This is the second installment of our series on what concepts Doug Marrone (and Nathaniel Hackett) might implement into the Buffalo Bills offense. This is part 1 of 2 posts on the West Coast Offense. You can read the first installment on the K-Gun here.
We’ve explored a bit how Doug Marrone’s experience with the New Orleans Saints is tied to the “K-Gun” elements often referenced by offensive coordinator Nathaniel Hackett. However, neither the Saints nor the Syracuse Orange had a true Run and Shoot offense. Rather, both offenses had Run and Shoot concepts implemented into another framework: the legendary West Coast Offense.
While casual football fans are perhaps more familiar with the West Coast Offense’s principles than K-Guns, there is still a need to clarify what exactly the term will mean in context to what Marrone will be running with the Buffalo Bills. Yes, at a very basic level the West Coast Offense can be described as quick, horizontal timing routes to stretch a defense horizontally, and passing to set up the run. However, due to the revolutionary nature of the offense at the time it’s genius creator, Bill Walsh, was using it to carve defenses, every team in the NFL uses at least some of the concepts; furthermore, it is probably the most popular offensive system in the league. Therefore, it is necessary to understand some of the core philosophies of the West Coast Offense in order to have an idea of how Doug Marrone and the Buffalo Bills will put their own twist on the famed system.

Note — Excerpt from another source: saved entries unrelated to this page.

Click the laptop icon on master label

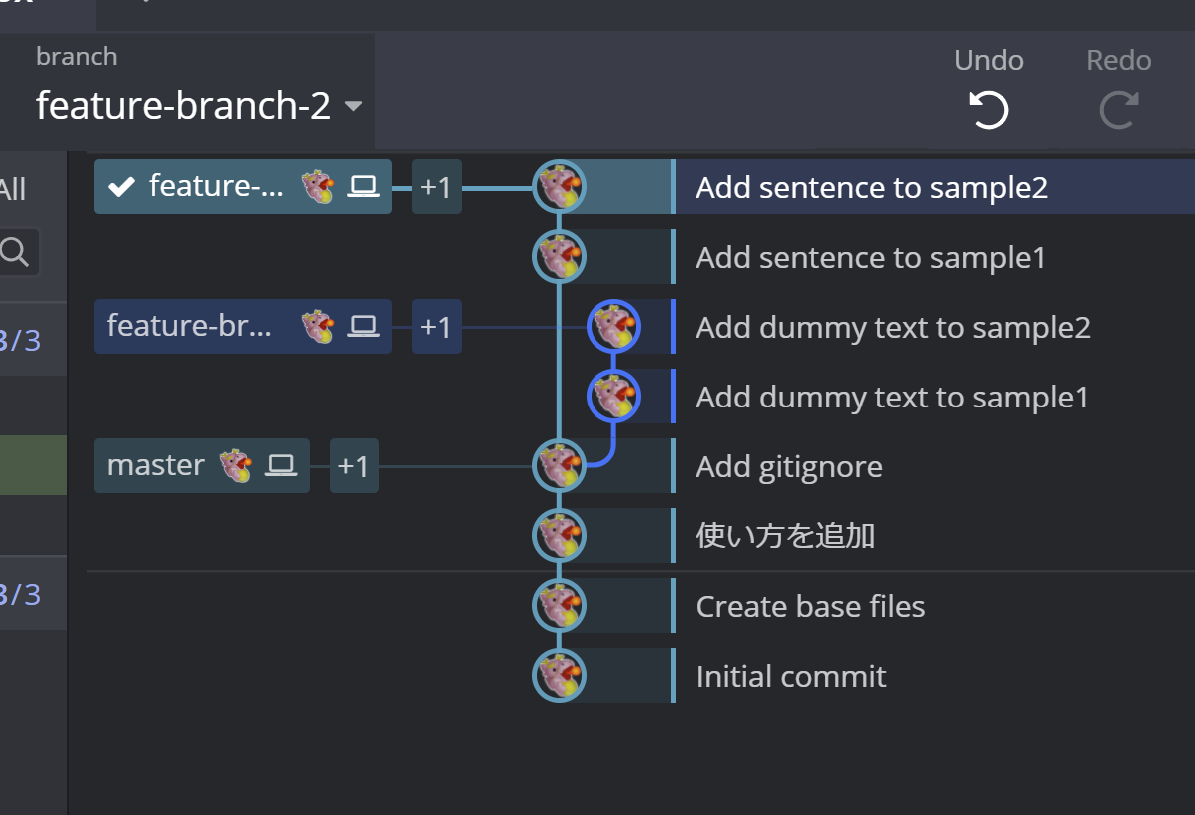pyautogui.click(x=282, y=465)
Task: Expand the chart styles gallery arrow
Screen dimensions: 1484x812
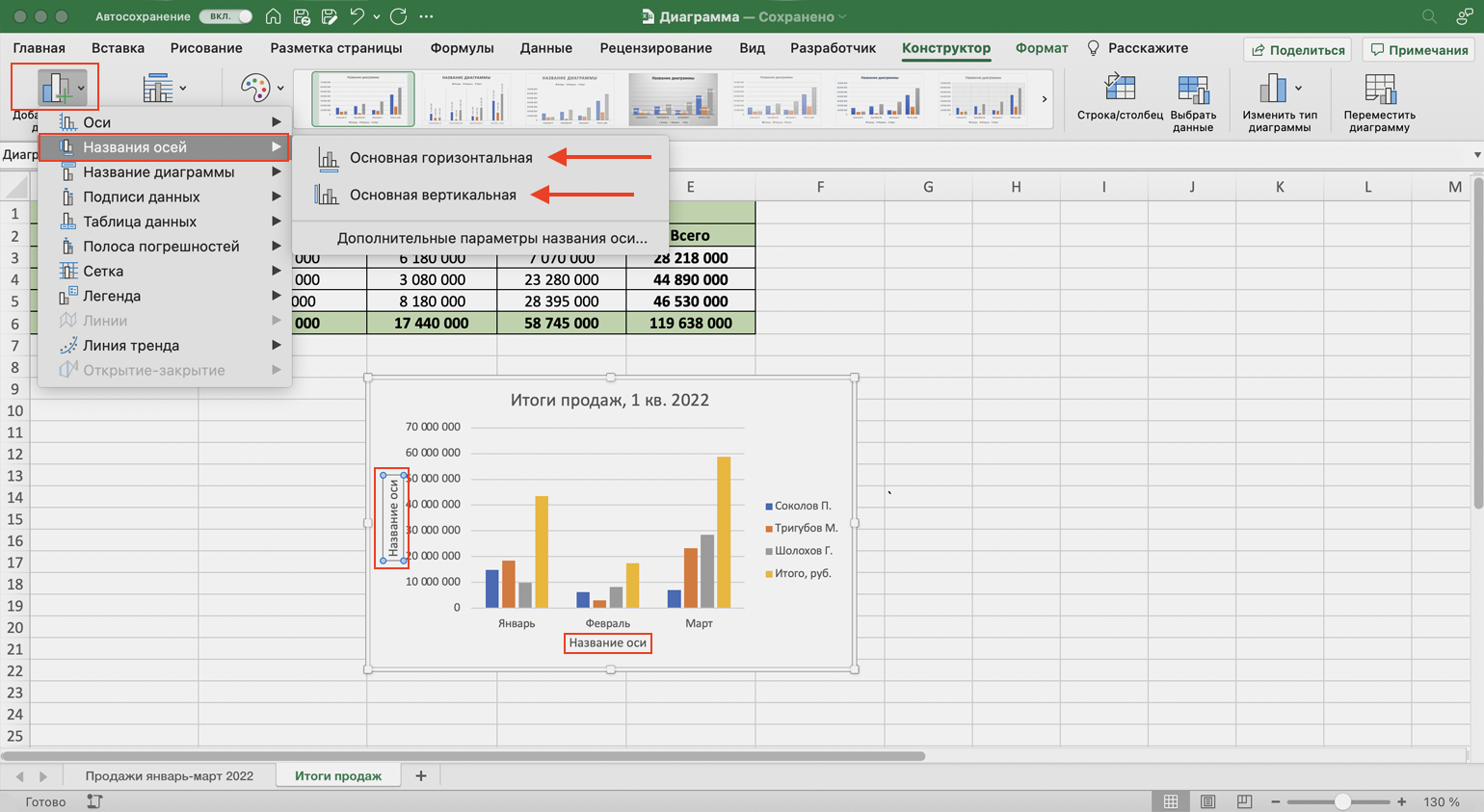Action: [1044, 99]
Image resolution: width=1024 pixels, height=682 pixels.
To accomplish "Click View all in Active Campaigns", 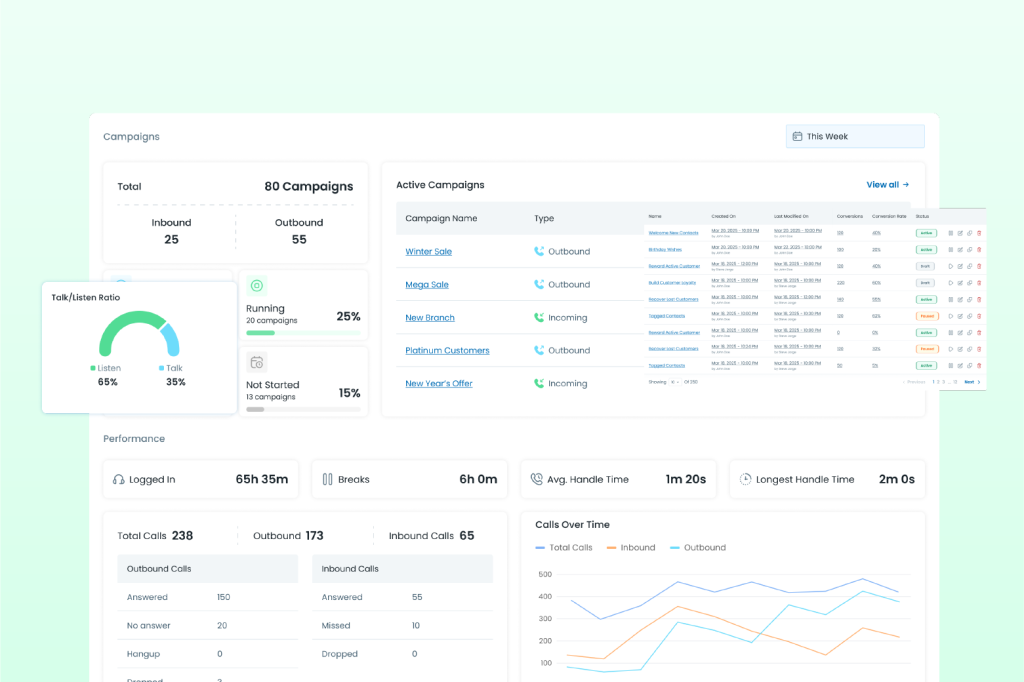I will 887,185.
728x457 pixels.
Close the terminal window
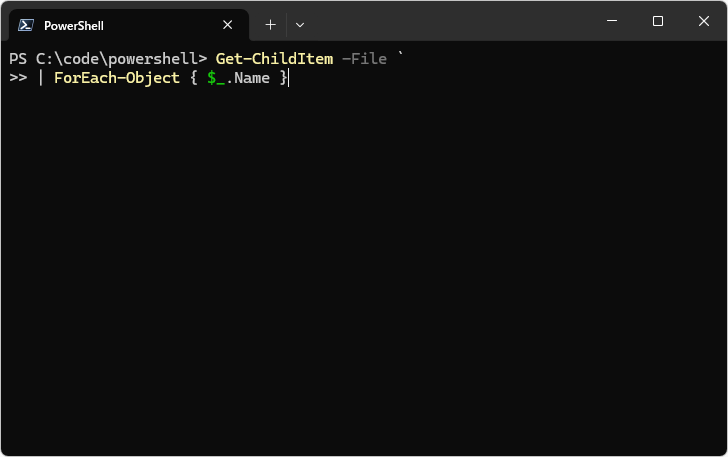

Perhaps more than any other offensive system, the West Coast Offense is all encapsulating (quick aside: by West Coast Offense we are describing Bill Walsh’s system. Sports Illustrated’s Dr Z used to argue that the real West Coast Offense was the “Air Coryell” system popularized by San Diego in the 70s. That may have been true, but since most people are talking about Walsh’s system when they say WCO, that’s what we will use). More than anything else, the West Coast Offense is a reflection of Bill Walsh’s innovative, detailed, genius, and preparation obsessed approach to football. If you want some insight into the Walsh’s mind, check out this article on the greatest football book ever written, Finding the Winning Edge by Bill Walsh, or perhaps flip through the 1985 San Francisco 49ers offensive playbook, also written by Bill Walsh. Either way, the most striking aspect is how Walsh attempted to plan for every possible occurrence on the football field, and what his team’s response would be. Evidently there is a ton to digest here, but here are a few of the main points:
1. Scripting This is a particularly widespread idea. Basically, Walsh would script the first 15-25 offensive plays of any particular game. The idea was to test different concepts against the opponent, see how the opponent would react to those concepts, and put together a plan that would fit complimentary concepts together, such as a play pass (play action) after a series of runs. It’s important to note that the script was not mandatory, as particular situations would dictate specific play calls, such as a 3rd and long or a goal line play. But by scripting the majority of the first half, Walsh’s West Coast Offense was meticulously planned and would show him quite a bit about his opponent.
2. Descriptive Play Calling Since most NFL offenses implement concepts from most of the major offensive systems, often times the most tangible distinction is the verbiage. West Coast Terminology is unique in that it describes just about everything that needs to happen in a play. An example of a West Coast Play from the Andrew Luck Jon Gruden Special last year is “Green Right Strong Slot Spider 2 Y Banana.” Quite a mouthful, but the advantage is it leaves nothing uncertain.
3. Immaculate Execution Bill Walsh was a perfectionist, to both his benefit and detriment. For instance, check out some of his coaching points for the receiver on the basic slat play:
Throw ball to middle of receiver and above his waist – if anything slow him up to catch it.
Ball should be caught 1 ft. in front of receivers numbers.
Additionally, Walsh liked to practice plays over and over until the team could execute it perfectly. A famous example was the 49ers practice before Super Bowl XXIX, where offensive coordinator Mike Shanahan described the most perfect execution he ever witnessed an offense achieve; the ball never touched the ground. And in the Super Bowl, Steve Young would throw 6 TDs, which is a Super Bowl record.
At this point, you should start to see a theme emerging. Walsh tried to anticipate every possible scenario that his football team could encounter, and consequently prepare his team as much as possible. Walsh’s rigorous approach is probably the closest football coaching has ever gotten to science, and I don’t believe using the word “genius” to describe it is hyperbole. There is a very good reason it is still the most popular system in pro football, with disciples ranging from Mike Shanahan, Sean Payton, Mike McCarthy, and countless others.
Now, this is by no means a comprehensive overview of the West Coast Offense. After all, both the 49ers old playbooks and Finding the Winning Edge are voluminous, and to fully understand the system, one must pore through the texts. However, these examples shed some light on the approach to the game of football espoused by Walsh. Furthermore, it becomes clear why a comprehensive, detailed system like the West Coast Offense would appeal to a well organized, detail oriented coach like Doug Marrone. Discipline will be key, and thankfully that is frequently mentioned as a major strength of Marrone’s.